Problem description: Return each record exactly as it appears, so that nothing is dropped or altered.
>>>>>
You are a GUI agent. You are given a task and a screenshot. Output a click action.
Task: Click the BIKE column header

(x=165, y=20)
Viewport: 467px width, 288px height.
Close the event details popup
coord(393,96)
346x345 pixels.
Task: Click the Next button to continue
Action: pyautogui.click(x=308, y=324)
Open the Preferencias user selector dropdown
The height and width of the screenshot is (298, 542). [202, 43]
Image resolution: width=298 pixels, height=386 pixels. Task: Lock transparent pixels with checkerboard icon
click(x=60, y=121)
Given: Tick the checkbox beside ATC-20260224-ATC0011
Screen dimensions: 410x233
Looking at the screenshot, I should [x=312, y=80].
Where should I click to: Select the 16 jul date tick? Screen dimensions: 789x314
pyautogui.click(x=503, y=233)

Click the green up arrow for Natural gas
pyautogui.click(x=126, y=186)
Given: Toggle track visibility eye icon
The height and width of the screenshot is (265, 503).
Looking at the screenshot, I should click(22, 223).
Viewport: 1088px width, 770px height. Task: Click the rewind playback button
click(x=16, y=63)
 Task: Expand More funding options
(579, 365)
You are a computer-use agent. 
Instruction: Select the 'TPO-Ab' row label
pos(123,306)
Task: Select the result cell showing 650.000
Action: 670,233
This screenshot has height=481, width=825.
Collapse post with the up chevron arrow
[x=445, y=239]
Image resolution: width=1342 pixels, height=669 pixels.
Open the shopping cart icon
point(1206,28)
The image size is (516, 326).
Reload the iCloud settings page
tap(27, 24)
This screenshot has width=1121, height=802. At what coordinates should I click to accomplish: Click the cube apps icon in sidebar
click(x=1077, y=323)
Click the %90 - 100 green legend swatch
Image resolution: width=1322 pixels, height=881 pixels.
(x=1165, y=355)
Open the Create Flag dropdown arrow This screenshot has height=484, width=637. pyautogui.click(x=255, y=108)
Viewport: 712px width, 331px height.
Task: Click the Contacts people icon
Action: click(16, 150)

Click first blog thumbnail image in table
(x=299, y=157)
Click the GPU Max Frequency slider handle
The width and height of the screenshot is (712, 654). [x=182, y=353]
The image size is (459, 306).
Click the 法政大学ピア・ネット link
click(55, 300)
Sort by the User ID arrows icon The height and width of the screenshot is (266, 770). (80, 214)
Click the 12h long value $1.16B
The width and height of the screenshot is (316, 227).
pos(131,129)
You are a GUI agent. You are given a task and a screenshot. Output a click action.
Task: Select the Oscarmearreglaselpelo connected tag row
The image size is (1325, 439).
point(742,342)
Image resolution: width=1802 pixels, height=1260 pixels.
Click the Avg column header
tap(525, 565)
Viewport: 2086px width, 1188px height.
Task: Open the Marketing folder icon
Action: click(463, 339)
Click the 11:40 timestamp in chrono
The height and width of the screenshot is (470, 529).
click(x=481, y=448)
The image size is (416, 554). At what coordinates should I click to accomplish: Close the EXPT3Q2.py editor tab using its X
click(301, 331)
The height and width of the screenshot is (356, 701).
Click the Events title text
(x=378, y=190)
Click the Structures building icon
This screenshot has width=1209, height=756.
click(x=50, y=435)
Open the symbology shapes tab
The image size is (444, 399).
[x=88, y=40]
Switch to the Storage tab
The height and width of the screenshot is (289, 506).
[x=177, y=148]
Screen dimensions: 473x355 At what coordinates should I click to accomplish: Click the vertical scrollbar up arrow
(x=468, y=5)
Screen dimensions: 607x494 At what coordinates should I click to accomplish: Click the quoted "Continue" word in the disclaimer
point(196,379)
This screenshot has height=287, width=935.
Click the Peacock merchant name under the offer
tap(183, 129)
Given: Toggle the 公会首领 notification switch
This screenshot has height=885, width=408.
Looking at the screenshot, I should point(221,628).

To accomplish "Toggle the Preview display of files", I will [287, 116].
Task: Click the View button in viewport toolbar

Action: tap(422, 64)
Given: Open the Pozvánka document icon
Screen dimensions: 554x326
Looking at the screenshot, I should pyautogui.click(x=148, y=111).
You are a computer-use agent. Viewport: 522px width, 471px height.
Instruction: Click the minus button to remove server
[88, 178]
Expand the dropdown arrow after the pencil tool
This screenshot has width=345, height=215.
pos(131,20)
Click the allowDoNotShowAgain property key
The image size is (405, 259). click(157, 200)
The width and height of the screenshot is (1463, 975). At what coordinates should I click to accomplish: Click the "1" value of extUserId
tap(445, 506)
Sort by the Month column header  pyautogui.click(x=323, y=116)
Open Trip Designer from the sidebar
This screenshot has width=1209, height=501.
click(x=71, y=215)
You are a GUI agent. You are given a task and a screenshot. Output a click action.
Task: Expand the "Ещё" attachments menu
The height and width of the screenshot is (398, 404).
<<<<<
Response:
You are a GUI agent. You are given a task and a screenshot. Output a click action.
Task: Click the BIKE column header

(x=165, y=20)
Viewport: 467px width, 288px height.
Close the event details popup
coord(393,96)
346x345 pixels.
Task: Click the Next button to continue
Action: pyautogui.click(x=308, y=324)
Open the Preferencias user selector dropdown
The height and width of the screenshot is (298, 542). [202, 43]
Image resolution: width=298 pixels, height=386 pixels. Task: Lock transparent pixels with checkerboard icon
click(x=60, y=121)
Given: Tick the checkbox beside ATC-20260224-ATC0011
Screen dimensions: 410x233
Looking at the screenshot, I should [x=312, y=80].
Where should I click to: Select the 16 jul date tick? Screen dimensions: 789x314
pyautogui.click(x=503, y=233)

Click the green up arrow for Natural gas
pyautogui.click(x=126, y=186)
Given: Toggle track visibility eye icon
The height and width of the screenshot is (265, 503).
Looking at the screenshot, I should click(22, 223).
Viewport: 1088px width, 770px height. Task: Click the rewind playback button
click(x=16, y=63)
 Task: Expand More funding options
(579, 365)
You are a computer-use agent. 
Instruction: Select the 'TPO-Ab' row label
pos(123,306)
Task: Select the result cell showing 650.000
Action: 670,233
This screenshot has height=481, width=825.
Collapse post with the up chevron arrow
[x=445, y=239]
Image resolution: width=1342 pixels, height=669 pixels.
Open the shopping cart icon
point(1206,28)
The image size is (516, 326).
Reload the iCloud settings page
tap(27, 24)
This screenshot has width=1121, height=802. At what coordinates should I click to accomplish: Click the cube apps icon in sidebar
click(x=1077, y=323)
Click the %90 - 100 green legend swatch
Image resolution: width=1322 pixels, height=881 pixels.
(x=1165, y=355)
Open the Create Flag dropdown arrow This screenshot has height=484, width=637. pyautogui.click(x=255, y=108)
Viewport: 712px width, 331px height.
Task: Click the Contacts people icon
Action: click(16, 150)

Click first blog thumbnail image in table
(x=299, y=157)
Click the GPU Max Frequency slider handle
The width and height of the screenshot is (712, 654). [x=182, y=353]
The image size is (459, 306).
Click the 法政大学ピア・ネット link
click(55, 300)
Sort by the User ID arrows icon The height and width of the screenshot is (266, 770). (80, 214)
Click the 12h long value $1.16B
The width and height of the screenshot is (316, 227).
pos(131,129)
You are a GUI agent. You are given a task and a screenshot. Output a click action.
Task: Select the Oscarmearreglaselpelo connected tag row
The image size is (1325, 439).
point(742,342)
Image resolution: width=1802 pixels, height=1260 pixels.
Click the Avg column header
tap(525, 565)
Viewport: 2086px width, 1188px height.
Task: Open the Marketing folder icon
Action: click(463, 339)
Click the 11:40 timestamp in chrono
The height and width of the screenshot is (470, 529).
click(x=481, y=448)
The image size is (416, 554). At what coordinates should I click to accomplish: Close the EXPT3Q2.py editor tab using its X
click(301, 331)
The height and width of the screenshot is (356, 701).
Click the Events title text
(x=378, y=190)
Click the Structures building icon
This screenshot has width=1209, height=756.
click(x=50, y=435)
Open the symbology shapes tab
The image size is (444, 399).
[x=88, y=40]
Switch to the Storage tab
The height and width of the screenshot is (289, 506).
[x=177, y=148]
Screen dimensions: 473x355 At what coordinates should I click to accomplish: Click the vertical scrollbar up arrow
(x=468, y=5)
Screen dimensions: 607x494 At what coordinates should I click to accomplish: Click the quoted "Continue" word in the disclaimer
point(196,379)
This screenshot has height=287, width=935.
Click the Peacock merchant name under the offer
tap(183, 129)
Given: Toggle the 公会首领 notification switch
This screenshot has height=885, width=408.
Looking at the screenshot, I should point(221,628).

To accomplish "Toggle the Preview display of files", I will [287, 116].
Task: Click the View button in viewport toolbar

Action: tap(422, 64)
Given: Open the Pozvánka document icon
Screen dimensions: 554x326
Looking at the screenshot, I should pyautogui.click(x=148, y=111).
You are a computer-use agent. Viewport: 522px width, 471px height.
Instruction: Click the minus button to remove server
[88, 178]
Expand the dropdown arrow after the pencil tool
This screenshot has width=345, height=215.
pos(131,20)
Click the allowDoNotShowAgain property key
The image size is (405, 259). click(157, 200)
The width and height of the screenshot is (1463, 975). At what coordinates should I click to accomplish: Click the "1" value of extUserId
tap(445, 506)
Sort by the Month column header  pyautogui.click(x=323, y=116)
Open Trip Designer from the sidebar
This screenshot has width=1209, height=501.
click(x=71, y=215)
You are a GUI agent. You are given a task and a screenshot. Output a click action.
Task: Expand the "Ещё" attachments menu
The height and width of the screenshot is (398, 404).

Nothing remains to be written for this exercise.